A couple regex issues, not related to speed: (1) it's a good habit to create all regexes with r'...' strings to avoid unwanted interpretation of escape characters; and (2) you don't need [^\s], which does the same thing as \S

rgx = re.compile(r'[@+](\S+)')

I haven't used the gzip library very many times, but the documentation implies that it will perform the decoding for you. The library might be faster at decoding than your code, because it performs fewer decoding operations (entire blocks at a time, rather than line-by-line). Anyway, all of this speculative, but it might be worth reversing things as an experiment: let gzip decode, and you encode whatever you need to write.

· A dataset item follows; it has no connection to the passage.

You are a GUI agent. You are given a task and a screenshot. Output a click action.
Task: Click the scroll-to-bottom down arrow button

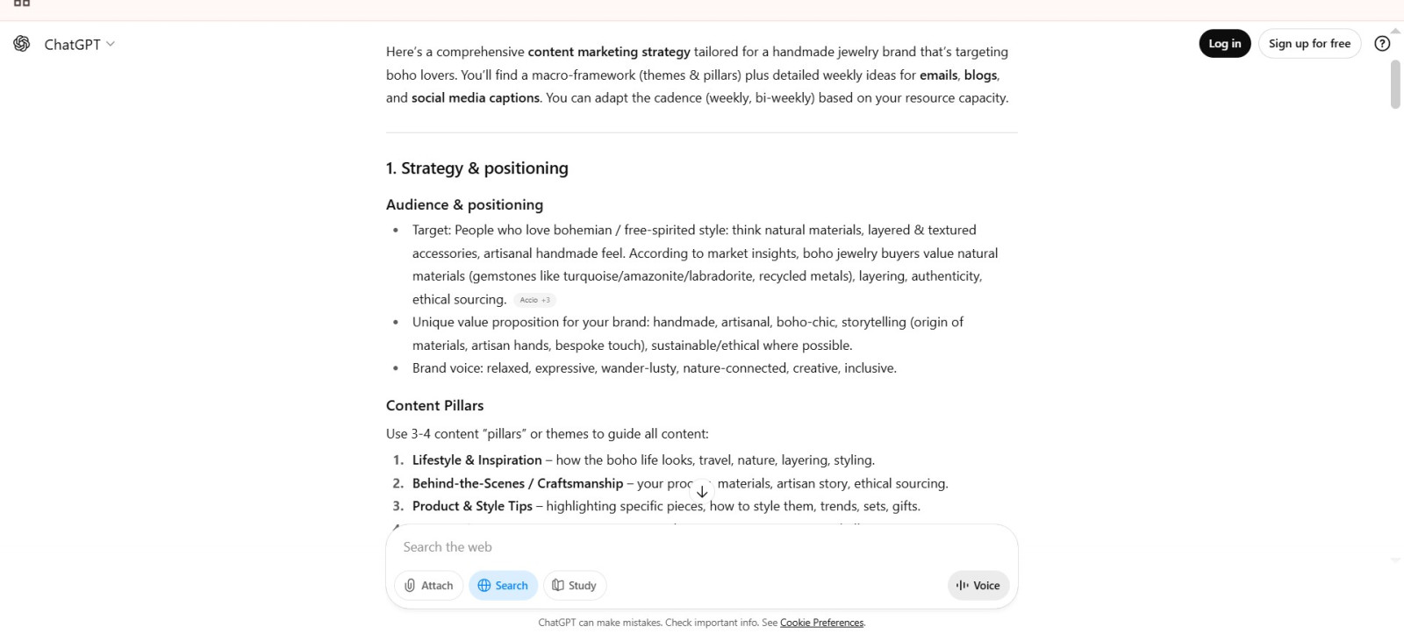[702, 492]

That said, your regular expression isn't very complex and Python does support regex searches on bytes, provided that the regex and the target string are both bytes. That might eliminate the need for large-scale decoding; maybe you just need to decode seq_search.group(1) when you get a match. Or just pre-convert ids to be bytes as well, and live in the land of bytes!

rgx = re.compile(rb'[@+](\S+)')
for line in fin:
    seq_search = rgx.search(line)
    ...

Beyond that, you could try parallelism: partitioning the work into blocks within the file and handing those partitions off to different Python processes. These heavy file reading/writing scripts sometimes benefit from that kind of approach, but not always.